◆ **WHAT IS NEEDED**: Return the following records exactly as they stand, line for line.

◆ **LISTING**:

— START —

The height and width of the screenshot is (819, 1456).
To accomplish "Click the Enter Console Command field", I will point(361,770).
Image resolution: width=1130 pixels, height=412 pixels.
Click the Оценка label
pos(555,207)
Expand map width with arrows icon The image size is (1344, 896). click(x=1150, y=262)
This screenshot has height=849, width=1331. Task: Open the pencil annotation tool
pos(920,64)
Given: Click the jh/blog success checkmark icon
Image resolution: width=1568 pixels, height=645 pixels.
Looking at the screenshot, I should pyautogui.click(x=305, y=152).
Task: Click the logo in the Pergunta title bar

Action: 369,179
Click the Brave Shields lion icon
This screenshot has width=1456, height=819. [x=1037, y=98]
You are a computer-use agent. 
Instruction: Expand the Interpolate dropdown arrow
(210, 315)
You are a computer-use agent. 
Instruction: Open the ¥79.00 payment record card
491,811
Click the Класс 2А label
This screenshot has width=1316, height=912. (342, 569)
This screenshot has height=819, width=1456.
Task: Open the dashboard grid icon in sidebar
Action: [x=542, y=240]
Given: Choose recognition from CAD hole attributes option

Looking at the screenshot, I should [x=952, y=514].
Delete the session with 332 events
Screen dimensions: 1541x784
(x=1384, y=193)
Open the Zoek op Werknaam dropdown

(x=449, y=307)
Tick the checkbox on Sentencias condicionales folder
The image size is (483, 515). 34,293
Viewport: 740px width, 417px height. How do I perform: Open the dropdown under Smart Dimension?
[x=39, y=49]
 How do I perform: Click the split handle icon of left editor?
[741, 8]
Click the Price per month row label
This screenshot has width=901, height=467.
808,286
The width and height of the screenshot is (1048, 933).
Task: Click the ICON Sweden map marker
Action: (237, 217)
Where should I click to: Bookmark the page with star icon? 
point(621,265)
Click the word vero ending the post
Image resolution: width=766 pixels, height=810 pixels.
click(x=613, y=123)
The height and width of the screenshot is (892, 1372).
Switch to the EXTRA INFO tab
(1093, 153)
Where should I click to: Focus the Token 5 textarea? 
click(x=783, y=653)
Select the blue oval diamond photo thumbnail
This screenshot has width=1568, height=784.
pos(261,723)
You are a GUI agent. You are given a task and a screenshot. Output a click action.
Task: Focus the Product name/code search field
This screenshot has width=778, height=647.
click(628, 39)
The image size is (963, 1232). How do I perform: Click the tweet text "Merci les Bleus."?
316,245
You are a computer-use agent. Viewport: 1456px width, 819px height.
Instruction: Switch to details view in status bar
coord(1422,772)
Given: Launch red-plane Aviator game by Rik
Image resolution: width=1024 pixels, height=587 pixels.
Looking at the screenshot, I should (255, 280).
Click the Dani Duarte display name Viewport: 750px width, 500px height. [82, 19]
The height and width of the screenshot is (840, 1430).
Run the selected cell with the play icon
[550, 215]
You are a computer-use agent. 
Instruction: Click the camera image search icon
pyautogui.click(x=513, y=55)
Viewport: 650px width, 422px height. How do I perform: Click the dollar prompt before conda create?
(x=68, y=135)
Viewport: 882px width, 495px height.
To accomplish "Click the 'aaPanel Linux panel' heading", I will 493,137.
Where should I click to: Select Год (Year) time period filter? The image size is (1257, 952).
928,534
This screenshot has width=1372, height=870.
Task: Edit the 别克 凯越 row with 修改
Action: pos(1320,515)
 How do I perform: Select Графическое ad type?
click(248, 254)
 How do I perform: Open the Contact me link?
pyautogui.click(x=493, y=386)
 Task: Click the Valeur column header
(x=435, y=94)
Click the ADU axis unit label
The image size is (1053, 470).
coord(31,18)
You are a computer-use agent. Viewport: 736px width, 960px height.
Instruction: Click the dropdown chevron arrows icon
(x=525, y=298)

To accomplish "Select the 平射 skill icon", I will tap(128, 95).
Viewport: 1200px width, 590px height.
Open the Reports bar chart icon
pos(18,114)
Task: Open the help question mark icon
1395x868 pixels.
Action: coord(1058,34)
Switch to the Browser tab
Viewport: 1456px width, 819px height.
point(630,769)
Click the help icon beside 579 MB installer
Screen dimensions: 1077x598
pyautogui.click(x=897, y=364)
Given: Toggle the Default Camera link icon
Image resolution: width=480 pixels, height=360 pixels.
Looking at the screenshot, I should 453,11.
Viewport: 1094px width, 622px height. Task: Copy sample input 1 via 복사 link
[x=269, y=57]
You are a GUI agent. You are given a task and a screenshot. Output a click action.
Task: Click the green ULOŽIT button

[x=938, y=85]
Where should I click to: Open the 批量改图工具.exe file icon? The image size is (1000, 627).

— END —

◆ **RESPONSE BELOW**:
The height and width of the screenshot is (819, 1456).
To accomplish "Click the Enter Console Command field", I will point(361,770).
Image resolution: width=1130 pixels, height=412 pixels.
Click the Оценка label
pos(555,207)
Expand map width with arrows icon The image size is (1344, 896). click(x=1150, y=262)
This screenshot has height=849, width=1331. Task: Open the pencil annotation tool
pos(920,64)
Given: Click the jh/blog success checkmark icon
Image resolution: width=1568 pixels, height=645 pixels.
Looking at the screenshot, I should pyautogui.click(x=305, y=152).
Task: Click the logo in the Pergunta title bar

Action: 369,179
Click the Brave Shields lion icon
This screenshot has width=1456, height=819. [x=1037, y=98]
You are a computer-use agent. 
Instruction: Expand the Interpolate dropdown arrow
(210, 315)
You are a computer-use agent. 
Instruction: Open the ¥79.00 payment record card
491,811
Click the Класс 2А label
This screenshot has width=1316, height=912. (342, 569)
This screenshot has height=819, width=1456.
Task: Open the dashboard grid icon in sidebar
Action: [x=542, y=240]
Given: Choose recognition from CAD hole attributes option

Looking at the screenshot, I should [x=952, y=514].
Delete the session with 332 events
Screen dimensions: 1541x784
(x=1384, y=193)
Open the Zoek op Werknaam dropdown

(x=449, y=307)
Tick the checkbox on Sentencias condicionales folder
The image size is (483, 515). 34,293
Viewport: 740px width, 417px height. How do I perform: Open the dropdown under Smart Dimension?
[x=39, y=49]
 How do I perform: Click the split handle icon of left editor?
[741, 8]
Click the Price per month row label
This screenshot has width=901, height=467.
808,286
The width and height of the screenshot is (1048, 933).
Task: Click the ICON Sweden map marker
Action: (237, 217)
Where should I click to: Bookmark the page with star icon? 
point(621,265)
Click the word vero ending the post
Image resolution: width=766 pixels, height=810 pixels.
click(x=613, y=123)
The height and width of the screenshot is (892, 1372).
Switch to the EXTRA INFO tab
(1093, 153)
Where should I click to: Focus the Token 5 textarea? 
click(x=783, y=653)
Select the blue oval diamond photo thumbnail
This screenshot has width=1568, height=784.
pos(261,723)
You are a GUI agent. You are given a task and a screenshot. Output a click action.
Task: Focus the Product name/code search field
This screenshot has width=778, height=647.
click(628, 39)
The image size is (963, 1232). How do I perform: Click the tweet text "Merci les Bleus."?
316,245
You are a computer-use agent. Viewport: 1456px width, 819px height.
Instruction: Switch to details view in status bar
coord(1422,772)
Given: Launch red-plane Aviator game by Rik
Image resolution: width=1024 pixels, height=587 pixels.
Looking at the screenshot, I should (255, 280).
Click the Dani Duarte display name Viewport: 750px width, 500px height. [82, 19]
The height and width of the screenshot is (840, 1430).
Run the selected cell with the play icon
[550, 215]
You are a computer-use agent. 
Instruction: Click the camera image search icon
pyautogui.click(x=513, y=55)
Viewport: 650px width, 422px height. How do I perform: Click the dollar prompt before conda create?
(x=68, y=135)
Viewport: 882px width, 495px height.
To accomplish "Click the 'aaPanel Linux panel' heading", I will 493,137.
Where should I click to: Select Год (Year) time period filter? The image size is (1257, 952).
928,534
This screenshot has width=1372, height=870.
Task: Edit the 别克 凯越 row with 修改
Action: pos(1320,515)
 How do I perform: Select Графическое ad type?
click(248, 254)
 How do I perform: Open the Contact me link?
pyautogui.click(x=493, y=386)
 Task: Click the Valeur column header
(x=435, y=94)
Click the ADU axis unit label
The image size is (1053, 470).
coord(31,18)
You are a computer-use agent. Viewport: 736px width, 960px height.
Instruction: Click the dropdown chevron arrows icon
(x=525, y=298)

To accomplish "Select the 平射 skill icon", I will tap(128, 95).
Viewport: 1200px width, 590px height.
Open the Reports bar chart icon
pos(18,114)
Task: Open the help question mark icon
1395x868 pixels.
Action: coord(1058,34)
Switch to the Browser tab
Viewport: 1456px width, 819px height.
point(630,769)
Click the help icon beside 579 MB installer
Screen dimensions: 1077x598
pyautogui.click(x=897, y=364)
Given: Toggle the Default Camera link icon
Image resolution: width=480 pixels, height=360 pixels.
Looking at the screenshot, I should 453,11.
Viewport: 1094px width, 622px height. Task: Copy sample input 1 via 복사 link
[x=269, y=57]
You are a GUI agent. You are given a task and a screenshot. Output a click action.
Task: Click the green ULOŽIT button

[x=938, y=85]
Where should I click to: Open the 批量改图工具.exe file icon? The image size is (1000, 627).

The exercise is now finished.